[Given records Boundary: Start]
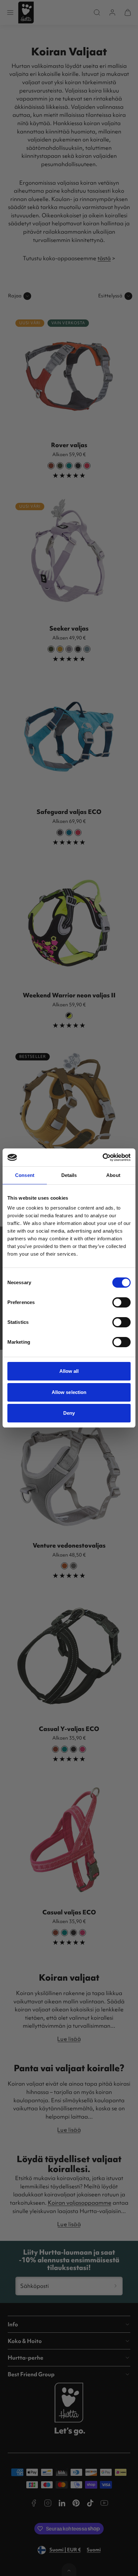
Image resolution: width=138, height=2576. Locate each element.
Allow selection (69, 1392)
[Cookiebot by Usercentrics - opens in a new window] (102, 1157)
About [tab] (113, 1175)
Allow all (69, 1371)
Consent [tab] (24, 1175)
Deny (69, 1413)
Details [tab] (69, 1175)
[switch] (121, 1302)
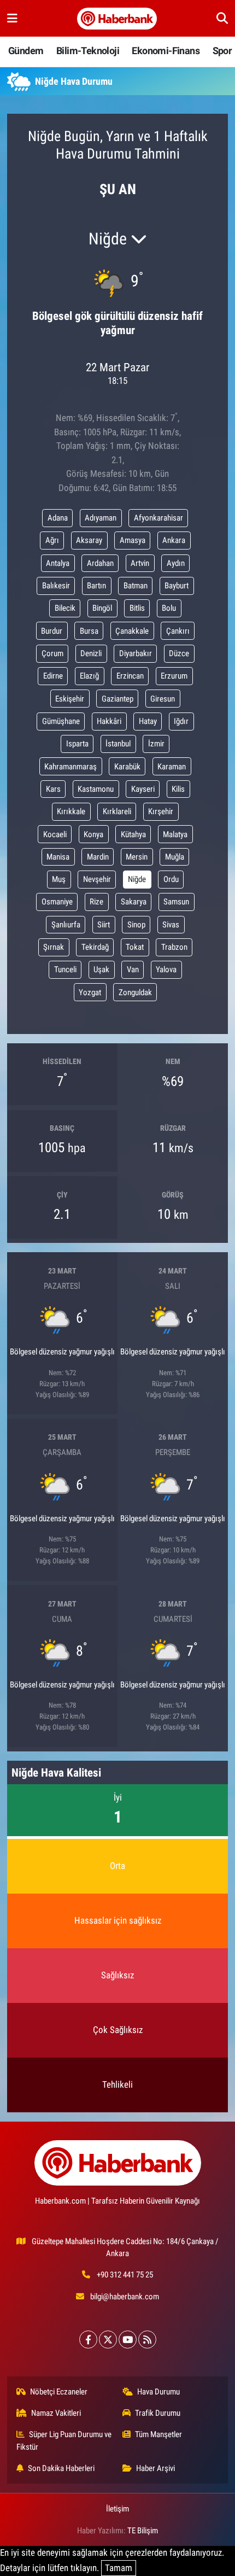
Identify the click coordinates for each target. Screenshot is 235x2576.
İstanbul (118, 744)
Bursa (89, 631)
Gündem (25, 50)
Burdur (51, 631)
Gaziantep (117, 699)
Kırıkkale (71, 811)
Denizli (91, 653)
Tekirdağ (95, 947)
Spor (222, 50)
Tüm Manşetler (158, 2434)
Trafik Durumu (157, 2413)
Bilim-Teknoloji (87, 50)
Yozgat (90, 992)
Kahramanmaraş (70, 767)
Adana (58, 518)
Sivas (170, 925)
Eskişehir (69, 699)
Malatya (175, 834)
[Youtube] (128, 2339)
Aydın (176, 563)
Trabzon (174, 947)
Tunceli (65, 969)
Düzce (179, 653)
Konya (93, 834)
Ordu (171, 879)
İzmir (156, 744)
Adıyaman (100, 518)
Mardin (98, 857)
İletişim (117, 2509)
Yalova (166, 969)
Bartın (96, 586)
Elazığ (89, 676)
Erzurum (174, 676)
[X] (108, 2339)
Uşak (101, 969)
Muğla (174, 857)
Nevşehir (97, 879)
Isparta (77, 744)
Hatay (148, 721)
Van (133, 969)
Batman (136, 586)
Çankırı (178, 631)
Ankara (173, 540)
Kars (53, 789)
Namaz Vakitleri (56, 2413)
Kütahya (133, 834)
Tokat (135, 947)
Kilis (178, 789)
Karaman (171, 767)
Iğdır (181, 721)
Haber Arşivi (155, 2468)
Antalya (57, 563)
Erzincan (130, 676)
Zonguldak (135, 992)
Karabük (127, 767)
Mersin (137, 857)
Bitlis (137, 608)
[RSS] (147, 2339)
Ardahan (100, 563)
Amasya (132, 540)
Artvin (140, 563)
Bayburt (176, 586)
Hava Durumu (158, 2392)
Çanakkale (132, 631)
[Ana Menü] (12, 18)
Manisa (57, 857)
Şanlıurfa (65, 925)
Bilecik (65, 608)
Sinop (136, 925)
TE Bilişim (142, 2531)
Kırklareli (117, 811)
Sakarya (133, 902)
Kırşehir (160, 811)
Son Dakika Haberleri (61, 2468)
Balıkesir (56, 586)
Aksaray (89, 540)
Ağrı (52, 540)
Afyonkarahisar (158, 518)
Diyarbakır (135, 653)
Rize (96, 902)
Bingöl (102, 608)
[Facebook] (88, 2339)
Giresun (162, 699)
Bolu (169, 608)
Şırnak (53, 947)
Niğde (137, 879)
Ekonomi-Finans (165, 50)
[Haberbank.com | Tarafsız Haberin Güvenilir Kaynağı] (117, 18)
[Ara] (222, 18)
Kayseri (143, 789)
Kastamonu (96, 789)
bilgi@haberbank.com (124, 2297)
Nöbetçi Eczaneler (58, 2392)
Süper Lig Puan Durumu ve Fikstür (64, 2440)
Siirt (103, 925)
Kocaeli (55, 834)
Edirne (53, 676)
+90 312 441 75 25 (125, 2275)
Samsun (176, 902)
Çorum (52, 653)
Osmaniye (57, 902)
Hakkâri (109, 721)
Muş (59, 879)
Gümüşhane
[Given records Boundary: End]
:: Directions ::
Skip every picture and transcribe the data above exactly.

:: Result of this task ::
Image resolution: width=138, height=2576. Locate each element.
Allow selection (69, 1392)
[Cookiebot by Usercentrics - opens in a new window] (102, 1157)
About [tab] (113, 1175)
Allow all (69, 1371)
Consent [tab] (24, 1175)
Deny (69, 1413)
Details [tab] (69, 1175)
[switch] (121, 1302)
Identify the click coordinates for each target. Screenshot is 235x2576.
İstanbul (118, 744)
Bursa (89, 631)
Gündem (25, 50)
Burdur (51, 631)
Gaziantep (117, 699)
Kırıkkale (71, 811)
Denizli (91, 653)
Tekirdağ (95, 947)
Spor (222, 50)
Tüm Manşetler (158, 2434)
Trafik Durumu (157, 2413)
Bilim-Teknoloji (87, 50)
Yozgat (90, 992)
Kahramanmaraş (70, 767)
Adana (58, 518)
Sivas (170, 925)
Eskişehir (69, 699)
Malatya (175, 834)
[Youtube] (128, 2339)
Aydın (176, 563)
Trabzon (174, 947)
Tunceli (65, 969)
Düzce (179, 653)
Konya (93, 834)
Ordu (171, 879)
İzmir (156, 744)
Adıyaman (100, 518)
Mardin (98, 857)
İletişim (117, 2509)
Yalova (166, 969)
Bartın (96, 586)
Elazığ (89, 676)
Erzurum (174, 676)
[X] (108, 2339)
Uşak (101, 969)
Muğla (174, 857)
Nevşehir (97, 879)
Isparta (77, 744)
Hatay (148, 721)
Van (133, 969)
Batman (136, 586)
Çankırı (178, 631)
Ankara (173, 540)
Kars (53, 789)
Namaz Vakitleri (56, 2413)
Kütahya (133, 834)
Tokat (135, 947)
Kilis (178, 789)
Karaman (171, 767)
Iğdır (181, 721)
Haber Arşivi (155, 2468)
Antalya (57, 563)
Erzincan (130, 676)
Zonguldak (135, 992)
Karabük (127, 767)
Mersin (137, 857)
Bitlis (137, 608)
[RSS] (147, 2339)
Ardahan (100, 563)
Amasya (132, 540)
Artvin (140, 563)
Bayburt (176, 586)
Hava Durumu (158, 2392)
Çanakkale (132, 631)
[Ana Menü] (12, 18)
Manisa (57, 857)
Şanlıurfa (65, 925)
Bilecik (65, 608)
Sinop (136, 925)
TE Bilişim (142, 2531)
Kırklareli (117, 811)
Sakarya (133, 902)
Kırşehir (160, 811)
Son Dakika Haberleri (61, 2468)
Balıkesir (56, 586)
Aksaray (89, 540)
Ağrı (52, 540)
Afyonkarahisar (158, 518)
Diyarbakır (135, 653)
Rize (96, 902)
Bingöl (102, 608)
[Facebook] (88, 2339)
Giresun (162, 699)
Bolu (169, 608)
Şırnak (53, 947)
Niğde (137, 879)
Ekonomi-Finans (165, 50)
[Haberbank.com | Tarafsız Haberin Güvenilir Kaynağı] (117, 18)
[Ara] (222, 18)
Kayseri (143, 789)
Kastamonu (96, 789)
bilgi@haberbank.com (124, 2297)
Nöbetçi Eczaneler (58, 2392)
Süper Lig Puan Durumu ve Fikstür (64, 2440)
Siirt (103, 925)
Kocaeli (55, 834)
Edirne (53, 676)
+90 312 441 75 25 (125, 2275)
Samsun (176, 902)
Çorum (52, 653)
Osmaniye (57, 902)
Hakkâri (109, 721)
Muş (59, 879)
Gümüşhane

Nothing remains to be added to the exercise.